RECORDS PROVIDED START
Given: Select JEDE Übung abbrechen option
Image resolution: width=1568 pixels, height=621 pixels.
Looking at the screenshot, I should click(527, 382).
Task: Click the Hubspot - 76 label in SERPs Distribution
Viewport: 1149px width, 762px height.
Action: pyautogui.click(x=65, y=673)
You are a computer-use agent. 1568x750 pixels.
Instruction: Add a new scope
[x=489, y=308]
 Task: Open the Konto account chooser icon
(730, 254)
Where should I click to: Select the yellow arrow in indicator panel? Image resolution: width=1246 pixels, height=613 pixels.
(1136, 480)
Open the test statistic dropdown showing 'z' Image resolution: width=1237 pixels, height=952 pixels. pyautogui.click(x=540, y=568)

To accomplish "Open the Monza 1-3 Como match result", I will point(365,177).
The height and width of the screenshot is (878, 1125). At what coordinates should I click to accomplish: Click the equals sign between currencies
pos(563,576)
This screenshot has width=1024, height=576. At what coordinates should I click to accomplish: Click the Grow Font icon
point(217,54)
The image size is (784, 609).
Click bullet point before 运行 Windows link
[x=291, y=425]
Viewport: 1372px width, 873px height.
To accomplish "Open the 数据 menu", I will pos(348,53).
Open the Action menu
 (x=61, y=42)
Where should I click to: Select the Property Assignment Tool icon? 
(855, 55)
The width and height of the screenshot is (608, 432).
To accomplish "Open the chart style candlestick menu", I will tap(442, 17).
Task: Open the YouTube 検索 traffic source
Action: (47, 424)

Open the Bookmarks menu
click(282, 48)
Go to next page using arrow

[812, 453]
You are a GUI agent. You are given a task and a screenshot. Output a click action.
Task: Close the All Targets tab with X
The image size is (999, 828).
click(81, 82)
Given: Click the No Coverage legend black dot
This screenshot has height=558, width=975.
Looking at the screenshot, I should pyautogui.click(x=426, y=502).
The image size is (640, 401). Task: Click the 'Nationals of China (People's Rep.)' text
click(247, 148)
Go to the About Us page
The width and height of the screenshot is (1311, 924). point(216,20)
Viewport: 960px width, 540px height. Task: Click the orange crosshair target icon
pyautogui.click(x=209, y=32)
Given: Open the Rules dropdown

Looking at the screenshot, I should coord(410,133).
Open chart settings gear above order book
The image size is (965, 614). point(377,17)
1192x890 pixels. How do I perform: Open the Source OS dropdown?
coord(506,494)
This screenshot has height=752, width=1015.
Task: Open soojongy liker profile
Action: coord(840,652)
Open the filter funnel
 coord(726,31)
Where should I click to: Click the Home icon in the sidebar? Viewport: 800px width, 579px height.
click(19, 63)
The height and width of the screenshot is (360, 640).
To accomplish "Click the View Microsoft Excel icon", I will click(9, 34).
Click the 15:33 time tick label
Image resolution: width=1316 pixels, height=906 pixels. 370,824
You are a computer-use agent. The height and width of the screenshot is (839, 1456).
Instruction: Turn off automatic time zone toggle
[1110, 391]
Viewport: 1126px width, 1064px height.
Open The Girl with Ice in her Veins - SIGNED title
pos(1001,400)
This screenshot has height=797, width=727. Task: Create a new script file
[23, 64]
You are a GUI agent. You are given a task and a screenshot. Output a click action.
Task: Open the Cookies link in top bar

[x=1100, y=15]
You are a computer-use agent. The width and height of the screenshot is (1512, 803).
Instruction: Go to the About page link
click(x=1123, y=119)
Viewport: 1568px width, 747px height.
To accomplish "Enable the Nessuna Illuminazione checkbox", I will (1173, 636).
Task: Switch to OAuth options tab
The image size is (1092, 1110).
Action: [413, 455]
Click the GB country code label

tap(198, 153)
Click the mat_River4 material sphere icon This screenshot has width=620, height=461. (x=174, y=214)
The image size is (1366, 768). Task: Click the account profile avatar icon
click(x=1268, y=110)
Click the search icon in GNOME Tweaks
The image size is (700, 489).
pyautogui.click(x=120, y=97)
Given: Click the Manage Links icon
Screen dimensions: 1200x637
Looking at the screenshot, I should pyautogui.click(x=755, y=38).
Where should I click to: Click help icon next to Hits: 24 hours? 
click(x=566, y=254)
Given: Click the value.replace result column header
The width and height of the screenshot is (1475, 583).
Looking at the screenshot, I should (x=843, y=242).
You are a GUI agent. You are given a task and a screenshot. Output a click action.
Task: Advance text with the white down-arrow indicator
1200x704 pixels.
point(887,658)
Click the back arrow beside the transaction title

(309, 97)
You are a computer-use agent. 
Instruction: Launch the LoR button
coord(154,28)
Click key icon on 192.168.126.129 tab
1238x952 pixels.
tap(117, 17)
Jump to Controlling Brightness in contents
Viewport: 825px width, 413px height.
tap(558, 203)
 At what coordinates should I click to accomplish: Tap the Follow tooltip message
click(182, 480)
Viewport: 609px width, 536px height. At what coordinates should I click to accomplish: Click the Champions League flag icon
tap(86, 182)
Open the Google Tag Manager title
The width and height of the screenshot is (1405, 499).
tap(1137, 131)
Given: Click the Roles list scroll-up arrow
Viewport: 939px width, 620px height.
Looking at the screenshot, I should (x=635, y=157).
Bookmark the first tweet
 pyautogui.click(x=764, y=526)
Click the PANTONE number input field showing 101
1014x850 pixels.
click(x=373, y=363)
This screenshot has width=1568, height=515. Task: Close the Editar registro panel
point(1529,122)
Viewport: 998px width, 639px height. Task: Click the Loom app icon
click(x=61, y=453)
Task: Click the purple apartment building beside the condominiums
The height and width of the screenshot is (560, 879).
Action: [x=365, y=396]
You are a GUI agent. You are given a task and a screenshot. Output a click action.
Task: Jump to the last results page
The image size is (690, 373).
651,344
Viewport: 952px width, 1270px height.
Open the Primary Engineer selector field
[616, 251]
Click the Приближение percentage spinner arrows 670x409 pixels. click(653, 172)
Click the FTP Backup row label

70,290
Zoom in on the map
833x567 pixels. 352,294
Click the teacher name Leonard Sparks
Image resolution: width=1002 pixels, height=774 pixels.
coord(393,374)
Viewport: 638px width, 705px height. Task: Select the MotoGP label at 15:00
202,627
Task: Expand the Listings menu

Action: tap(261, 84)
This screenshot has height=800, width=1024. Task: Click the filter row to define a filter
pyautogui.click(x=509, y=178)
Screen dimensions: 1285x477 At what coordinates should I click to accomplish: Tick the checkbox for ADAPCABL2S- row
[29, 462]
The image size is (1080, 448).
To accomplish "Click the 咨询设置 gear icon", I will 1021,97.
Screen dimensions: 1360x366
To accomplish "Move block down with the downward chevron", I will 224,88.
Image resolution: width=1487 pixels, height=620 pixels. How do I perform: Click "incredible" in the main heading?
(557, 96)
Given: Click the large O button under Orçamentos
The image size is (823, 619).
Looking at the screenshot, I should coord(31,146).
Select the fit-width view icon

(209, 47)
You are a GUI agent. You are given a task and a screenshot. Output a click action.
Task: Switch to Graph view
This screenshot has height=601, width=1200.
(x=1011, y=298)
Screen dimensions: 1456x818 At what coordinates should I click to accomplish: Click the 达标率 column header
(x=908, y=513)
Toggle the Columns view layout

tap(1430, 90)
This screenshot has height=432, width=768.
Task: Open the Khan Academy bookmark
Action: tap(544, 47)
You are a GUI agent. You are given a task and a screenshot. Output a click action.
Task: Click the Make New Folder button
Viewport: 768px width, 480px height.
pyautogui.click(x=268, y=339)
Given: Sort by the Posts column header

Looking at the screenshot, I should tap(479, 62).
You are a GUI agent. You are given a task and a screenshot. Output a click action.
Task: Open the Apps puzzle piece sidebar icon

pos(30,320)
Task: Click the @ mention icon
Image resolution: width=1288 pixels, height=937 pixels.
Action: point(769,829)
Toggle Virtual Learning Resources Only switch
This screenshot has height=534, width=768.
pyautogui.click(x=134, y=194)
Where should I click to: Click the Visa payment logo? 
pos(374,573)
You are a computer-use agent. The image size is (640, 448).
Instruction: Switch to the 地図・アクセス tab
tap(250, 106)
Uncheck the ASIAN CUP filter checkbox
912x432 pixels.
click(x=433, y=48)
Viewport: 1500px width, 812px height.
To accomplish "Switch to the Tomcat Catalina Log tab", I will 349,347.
RECORDS PROVIDED END
ASSIGNMENT: Using the records above, set down exactly the lines from the one with "Open the Primary Engineer selector field" through the one with "The image size is (1080, 448).", inclusive, and nothing more.

ANSWER TO THIS EXERCISE:
Open the Primary Engineer selector field
[616, 251]
Click the Приближение percentage spinner arrows 670x409 pixels. click(653, 172)
Click the FTP Backup row label

70,290
Zoom in on the map
833x567 pixels. 352,294
Click the teacher name Leonard Sparks
Image resolution: width=1002 pixels, height=774 pixels.
coord(393,374)
Viewport: 638px width, 705px height. Task: Select the MotoGP label at 15:00
202,627
Task: Expand the Listings menu

Action: tap(261, 84)
This screenshot has height=800, width=1024. Task: Click the filter row to define a filter
pyautogui.click(x=509, y=178)
Screen dimensions: 1285x477 At what coordinates should I click to accomplish: Tick the checkbox for ADAPCABL2S- row
[29, 462]
The image size is (1080, 448).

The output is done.